Este pode ser um passo atrás em relação à tecnologia, numa altura em que a Embraer já planeia um avião comercial que precisa de apenas um piloto e de uma iniciativa da NASA que estuda a possibilidade de criar aviões sem piloto ou com um sistema em que um dos pilotos fica em terra, podendo comandar até 12 aeronaves em simultâneo.   

Quem dá conta destas mudanças é o psicólogo investigador da NASA Steve Casner que publicou um artigo onde reflete sobre o percurso da aviação até hoje e sobre o possível futuro dos aviões e dos pilotos comerciais.

No artigo, o investigador relembra os aeroportos dos anos cinquenta, onde era possível encontrar tripulações a caminhar com o passo coordenado, com óculos tipo aviador e com roupas que refletiam esmero e glamour.

Há 60 anos, cada avião tinha quatro pilotos, que trabalhavam «como equipas», «tanto no trabalho como no lazer», durante as escalas de vários dias em lugares paradisíacos.

Com o avançar das décadas e da automatização, as tripulações foram sendo emagrecidas.

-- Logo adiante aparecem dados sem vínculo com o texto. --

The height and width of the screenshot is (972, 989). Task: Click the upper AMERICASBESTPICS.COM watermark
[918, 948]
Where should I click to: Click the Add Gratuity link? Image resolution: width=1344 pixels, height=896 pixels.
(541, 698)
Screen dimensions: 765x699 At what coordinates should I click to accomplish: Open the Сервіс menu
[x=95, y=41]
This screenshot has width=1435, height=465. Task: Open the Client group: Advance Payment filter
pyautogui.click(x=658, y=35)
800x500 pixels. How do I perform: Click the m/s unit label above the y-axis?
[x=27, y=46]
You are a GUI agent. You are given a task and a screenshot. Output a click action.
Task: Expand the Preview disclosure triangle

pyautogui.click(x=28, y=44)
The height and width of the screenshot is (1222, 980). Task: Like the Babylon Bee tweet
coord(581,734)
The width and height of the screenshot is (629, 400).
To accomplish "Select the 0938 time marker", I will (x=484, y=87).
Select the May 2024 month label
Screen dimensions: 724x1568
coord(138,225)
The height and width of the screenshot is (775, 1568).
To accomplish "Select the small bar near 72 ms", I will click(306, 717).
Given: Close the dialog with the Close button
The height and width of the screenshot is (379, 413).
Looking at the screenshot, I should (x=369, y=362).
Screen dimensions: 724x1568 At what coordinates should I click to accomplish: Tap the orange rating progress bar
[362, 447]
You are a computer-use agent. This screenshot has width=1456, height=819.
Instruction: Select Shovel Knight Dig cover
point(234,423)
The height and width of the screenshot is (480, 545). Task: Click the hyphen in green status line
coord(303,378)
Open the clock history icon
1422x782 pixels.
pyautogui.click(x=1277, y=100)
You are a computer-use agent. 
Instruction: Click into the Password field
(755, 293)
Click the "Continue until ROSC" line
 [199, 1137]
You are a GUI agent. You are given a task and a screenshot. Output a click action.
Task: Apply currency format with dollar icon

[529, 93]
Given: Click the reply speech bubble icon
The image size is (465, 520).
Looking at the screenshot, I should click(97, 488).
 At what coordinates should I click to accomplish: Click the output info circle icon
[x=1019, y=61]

O navegador, um dos membros da tripulação, que costumava consultar as estrelas e descobrir a posição do avião, foi o primeiro a deixar de ser preciso. Depois foi o engenheiro de voo, que observava os sistemas de navegação durante o voo. Foi o GPS e os sensores que fizeram com que estes dois membros fossem trocados por máquinas.

Para o investigador, o que hoje resta são «dois pilotos e um sistema de navegação automática que é usado durante a maior parte do voo».

O passo seguinte é para Steve Casner reduzir a tripulação para apenas um piloto. E até já há provas dadas nesse sentido: um piloto da Delta Airlines mostrou que só é necessário um homem aos comandos do avião, quando o outro piloto do avião em que seguia ficou preso acidentalmente fora do cockpit.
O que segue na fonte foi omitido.